Growth characteristics and properties of plasma electrolytic oxidation coatings produced in different electrolytes on SiCp/Al composite

Abstract

PEO coatings on SiCp/Al composites generated in phosphate, silicate, and aluminate electrolytes are compared to reveal the effect of the electrolyte composition on the coating formation process and coating performance. The observed significant disparity in spark discharge highlights the considerable influence of the electrolyte composition on the coating growth of the SiCp/Al composite surface. Within the plasma discharge zone, the local temperature ranges are approximately 6000 K–12000 K for silicate electrolyte, 6000 K–10000 K for aluminate electrolyte, and 4000 K–5000 K for phosphate electrolyte. Regarding spark discharge intensity, silicate electrolyte exhibits the highest discharge, followed by aluminate electrolyte, while phosphate electrolyte displays the weakest discharge.
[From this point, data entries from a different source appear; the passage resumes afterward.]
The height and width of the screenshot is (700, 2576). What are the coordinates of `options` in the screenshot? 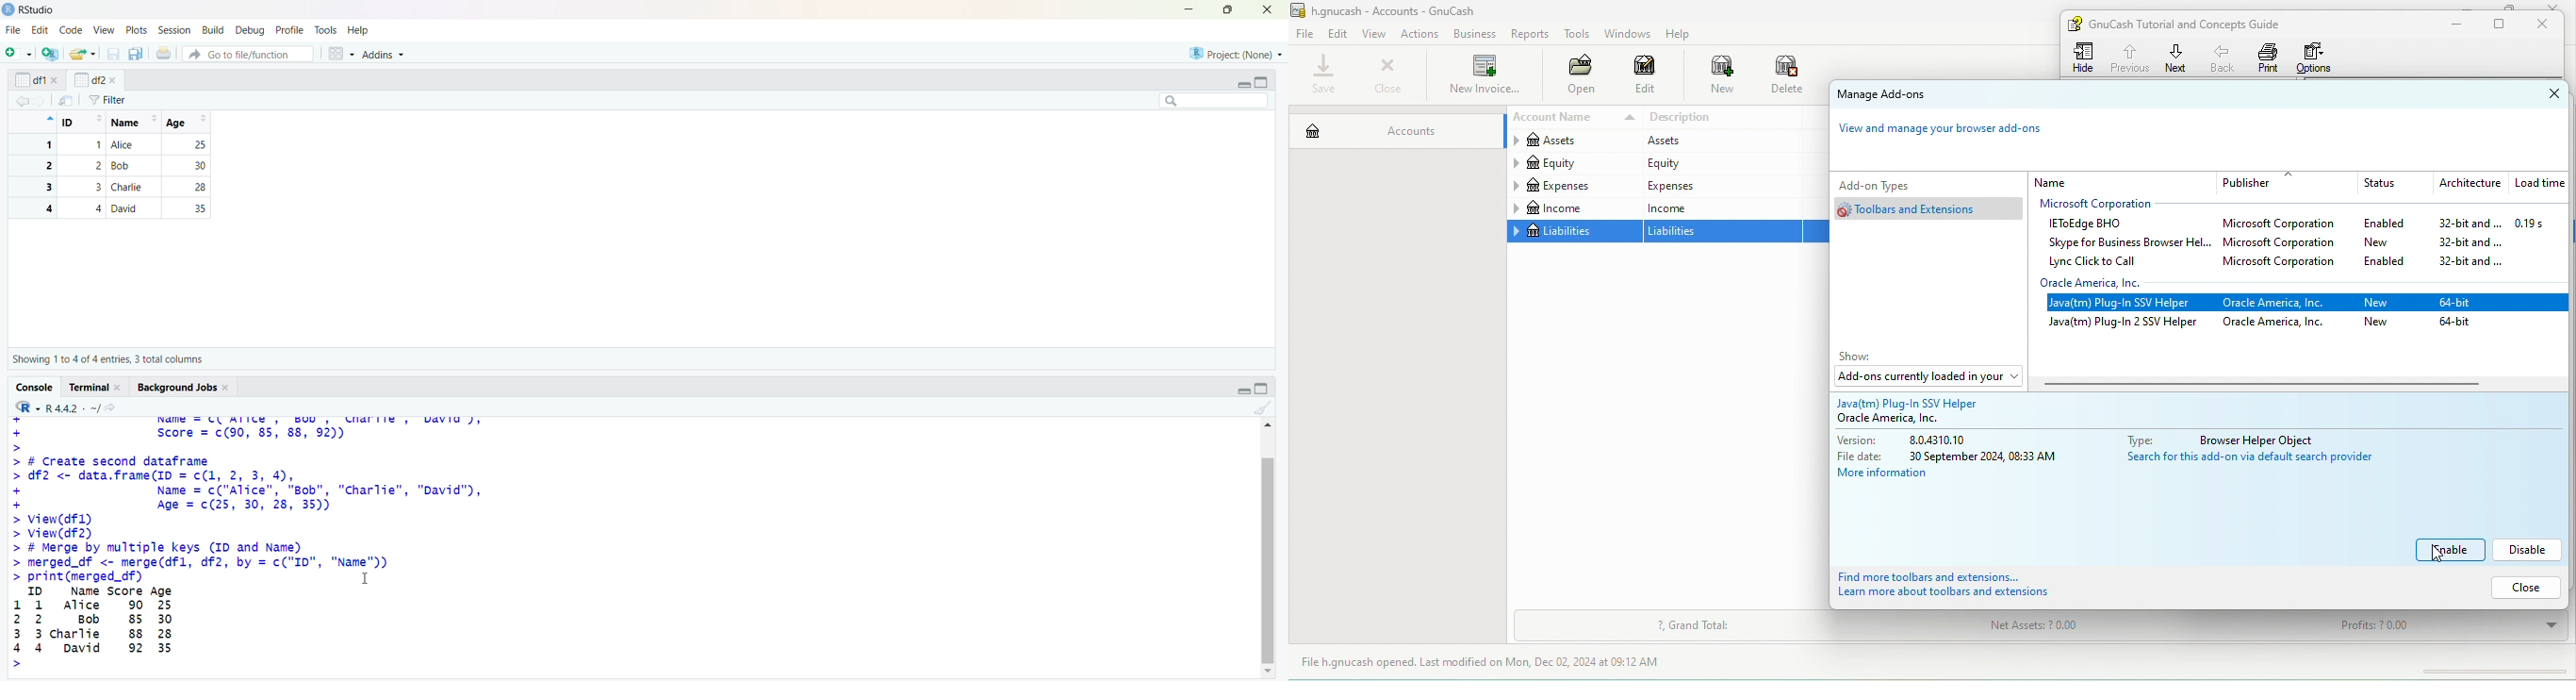 It's located at (2319, 58).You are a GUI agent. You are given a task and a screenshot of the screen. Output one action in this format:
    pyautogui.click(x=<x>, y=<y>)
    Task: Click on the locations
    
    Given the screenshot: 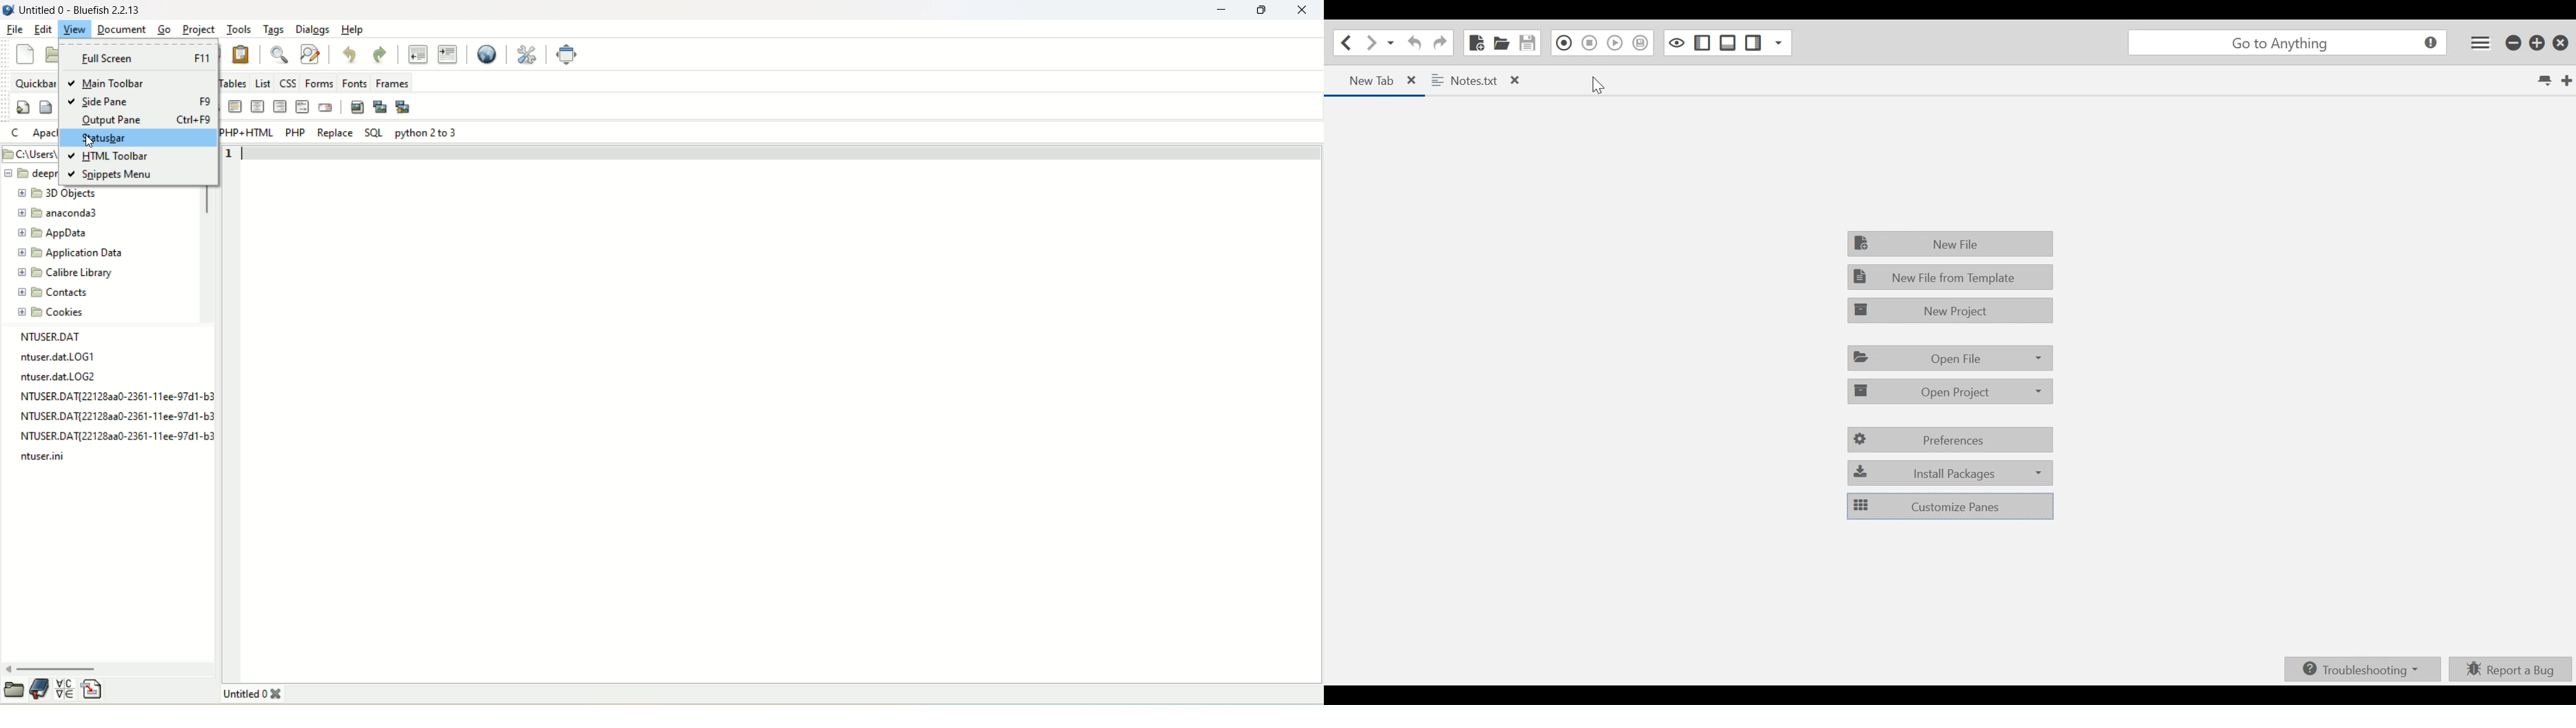 What is the action you would take?
    pyautogui.click(x=29, y=153)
Consequently, the resulting surface porosity reaches up to 9.1% for PEO-Si coating, 6.5% for PEO-Al coating, and 4.9% for PEO-P coating. Phase analysis reveals that coatings generated in aluminate and silicate electrolytes tend to consist of crystalline alumina and mullite, whereas the coating formed in phosphate electrolyte predominantly contains amorphous phases and some crystalline mullite. The electrochemical tests demonstrate that the anti-corrosive ability of the coatings follows the order of PEO-Al > PEO-Si > PEO-P. The electrical insulation protection performance of the three coatings is PEO-Al > PEO-Si > PEO-P under comprehensive consideration.